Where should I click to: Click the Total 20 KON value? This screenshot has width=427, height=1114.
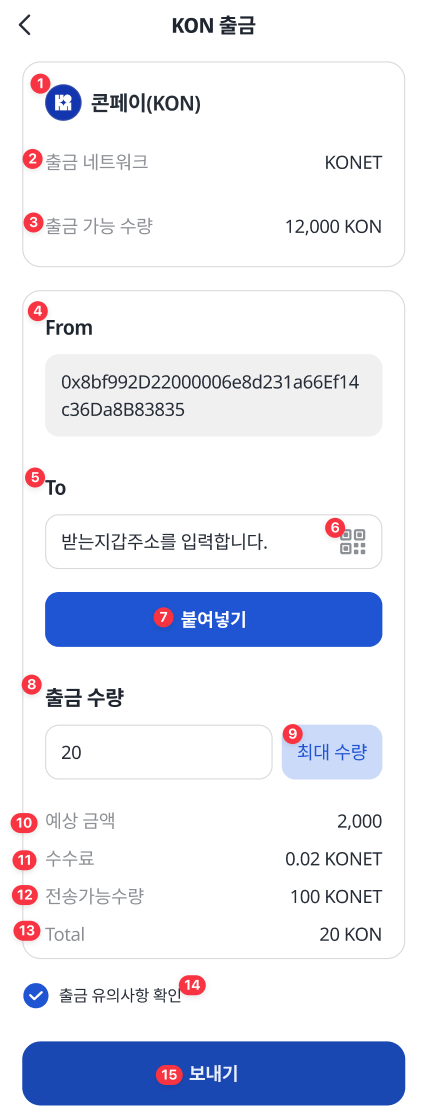point(350,934)
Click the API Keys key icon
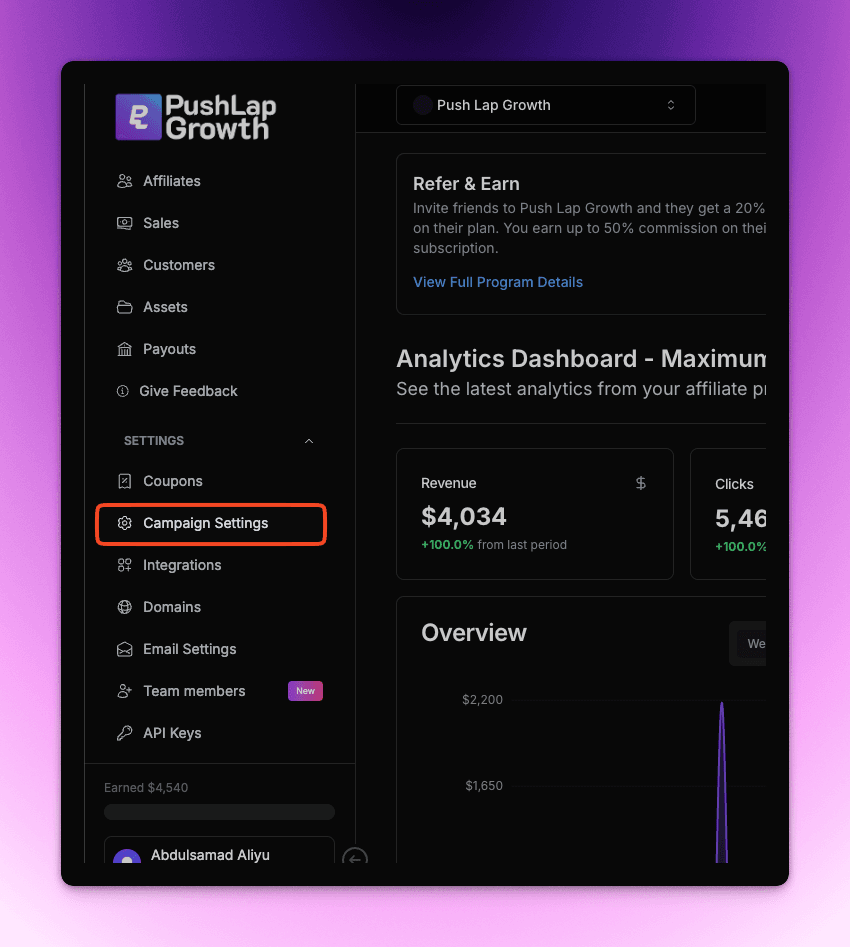850x947 pixels. tap(124, 733)
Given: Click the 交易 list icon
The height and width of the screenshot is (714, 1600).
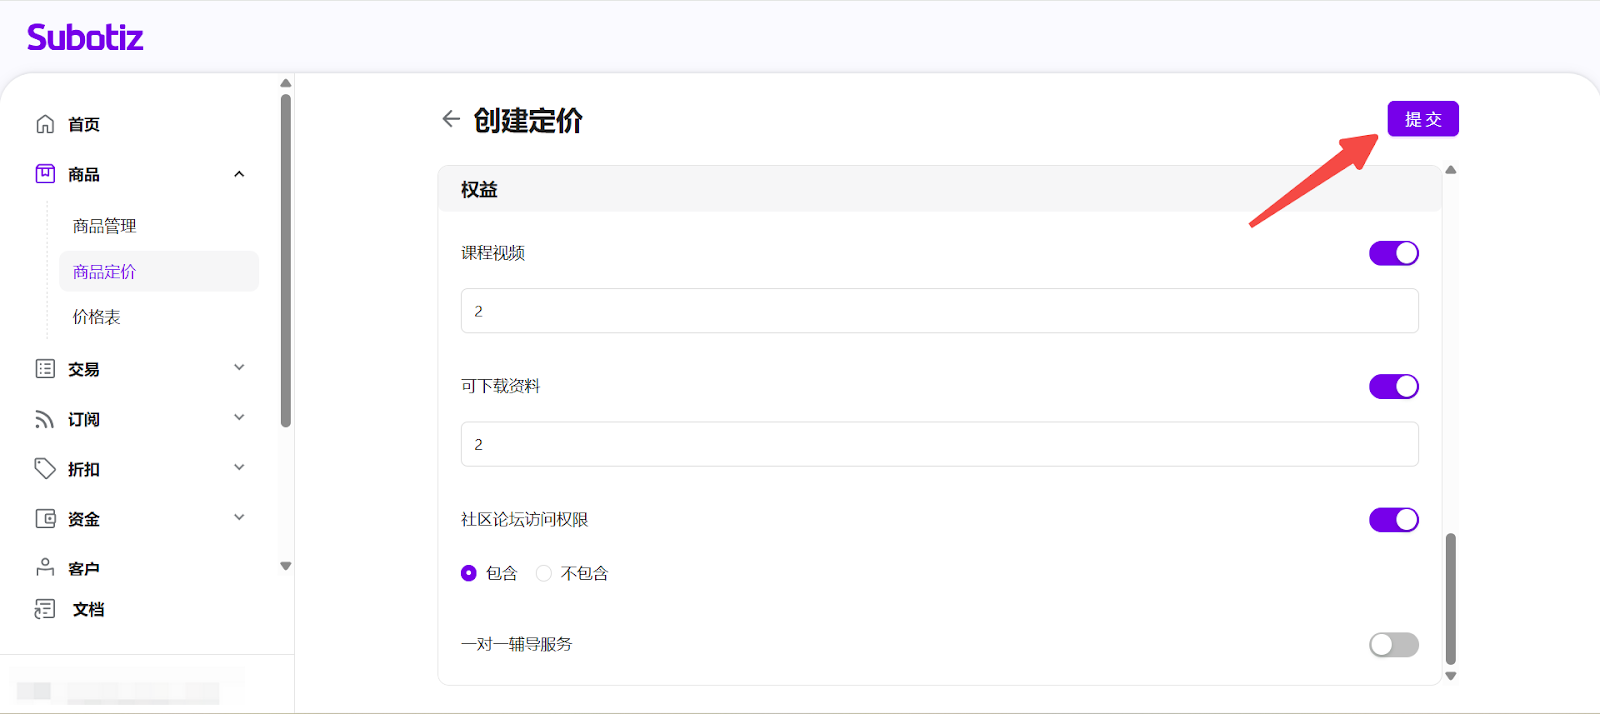Looking at the screenshot, I should coord(45,369).
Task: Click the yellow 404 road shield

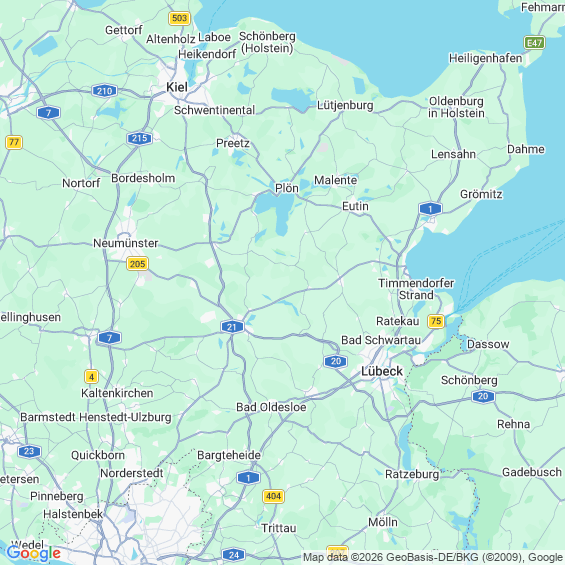Action: (273, 496)
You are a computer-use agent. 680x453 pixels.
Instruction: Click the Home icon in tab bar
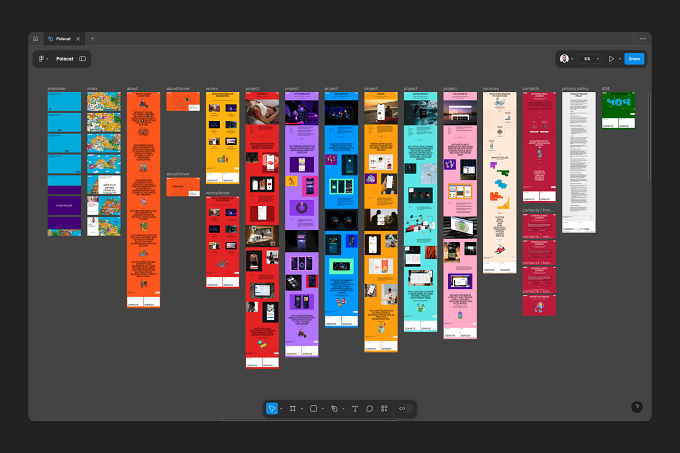click(x=36, y=39)
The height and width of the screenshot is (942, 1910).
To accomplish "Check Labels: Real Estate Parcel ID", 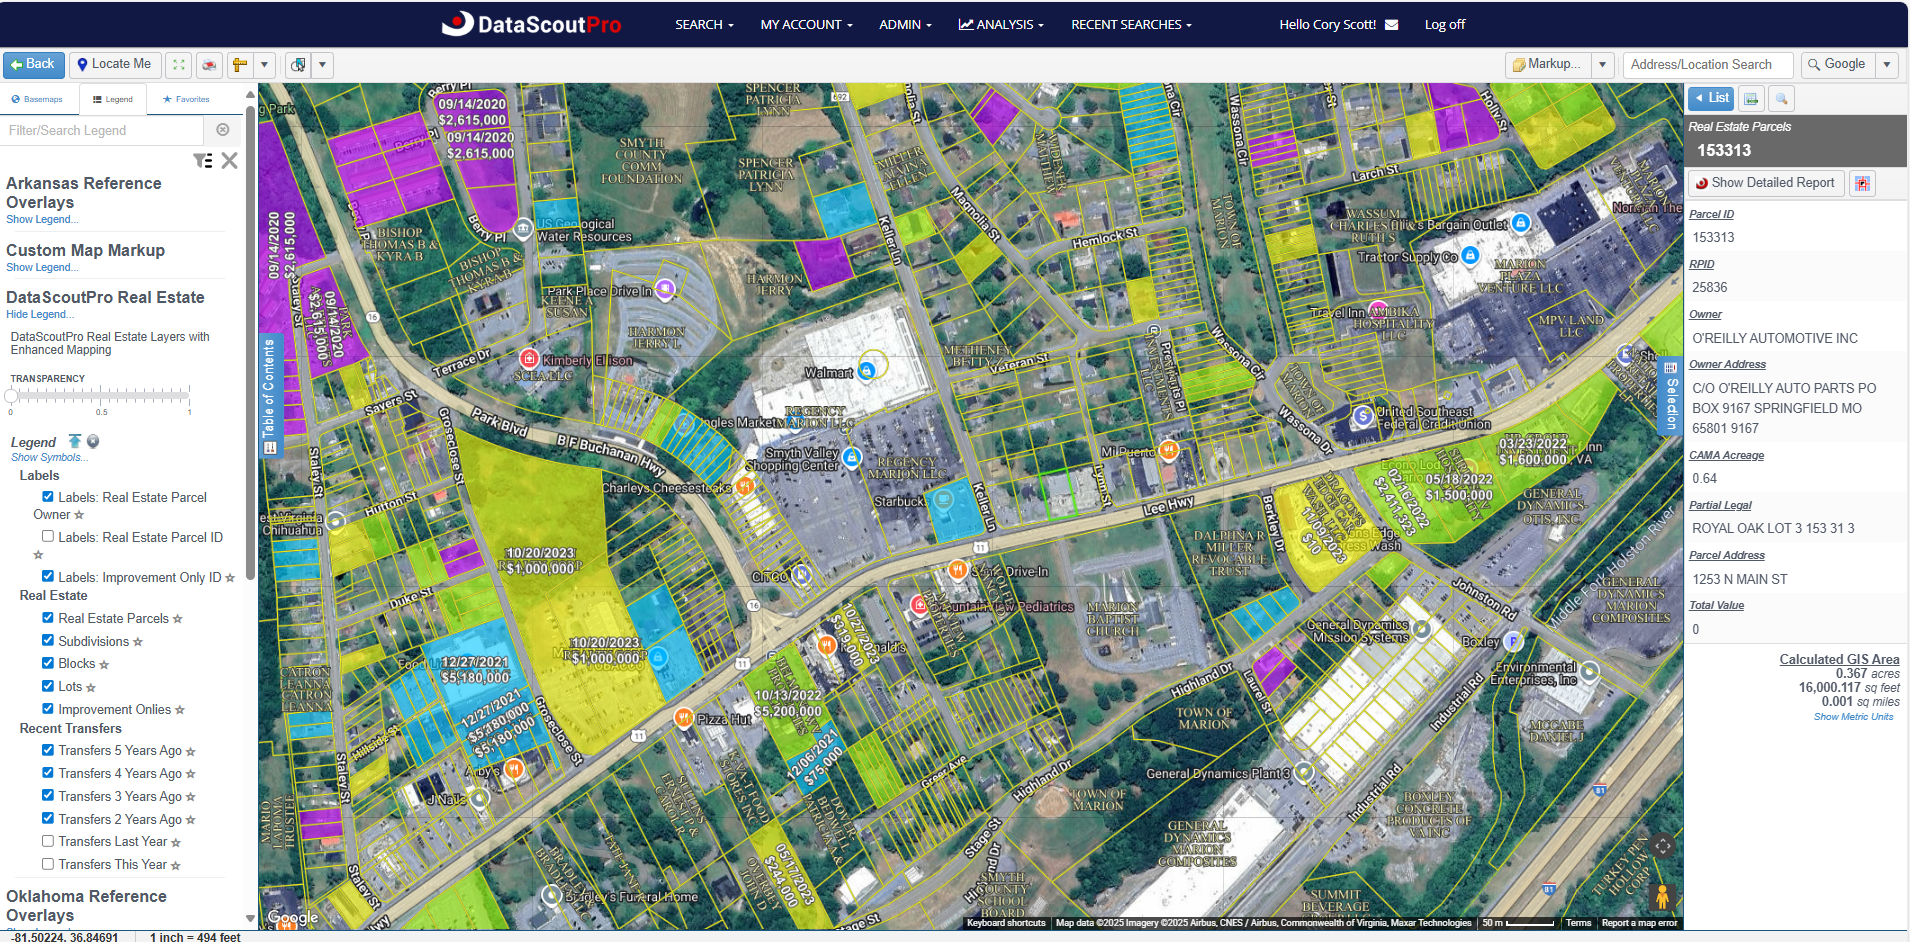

——————————

TASK DESCRIPTION
Quote each entry above verbatim and drop the pictures.

YOUR RESPONSE
Where should I click to: Click the Total 20 KON value? This screenshot has width=427, height=1114.
point(350,934)
Click the API Keys key icon
850x947 pixels. tap(124, 733)
Given: Click the 交易 list icon
The height and width of the screenshot is (714, 1600).
Looking at the screenshot, I should coord(45,369).
Task: Click the yellow 404 road shield

Action: (273, 496)
You are a computer-use agent. 680x453 pixels.
Instruction: Click the Home icon in tab bar
click(x=36, y=39)
The height and width of the screenshot is (942, 1910).
To accomplish "Check Labels: Real Estate Parcel ID", 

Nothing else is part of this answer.